━━ Dataset ━━

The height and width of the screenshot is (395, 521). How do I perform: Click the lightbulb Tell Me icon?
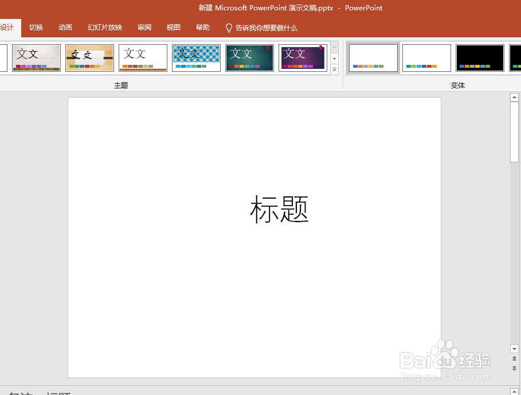[229, 28]
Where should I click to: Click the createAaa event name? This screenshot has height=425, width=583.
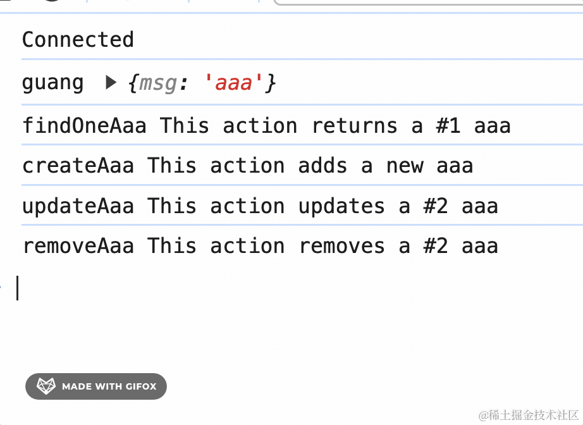click(x=78, y=166)
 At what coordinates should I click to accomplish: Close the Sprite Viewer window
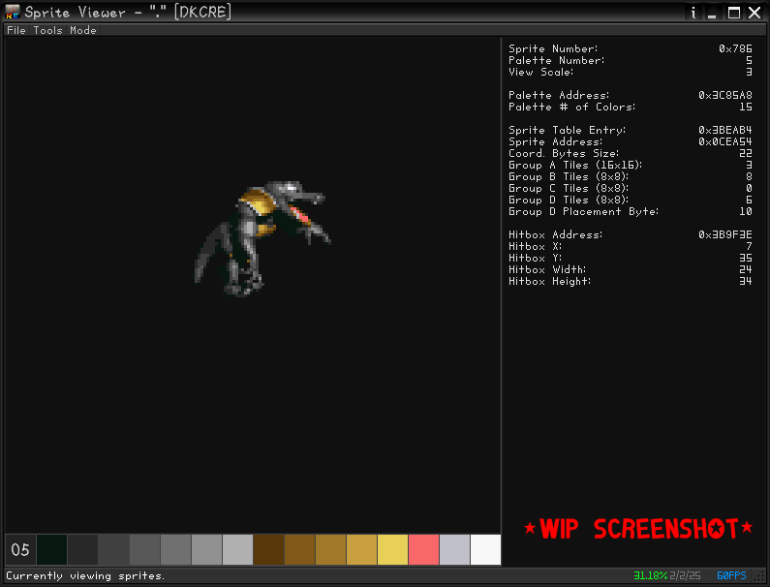(754, 13)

━━━

Assignment: Beginning with the line holding "Where should I", copy each line exactly through the end of the records above, and leave every picture out.

Finished task:
Where should I click to: Click the createAaa event name? This screenshot has height=425, width=583.
click(x=78, y=166)
 At what coordinates should I click to accomplish: Close the Sprite Viewer window
(754, 13)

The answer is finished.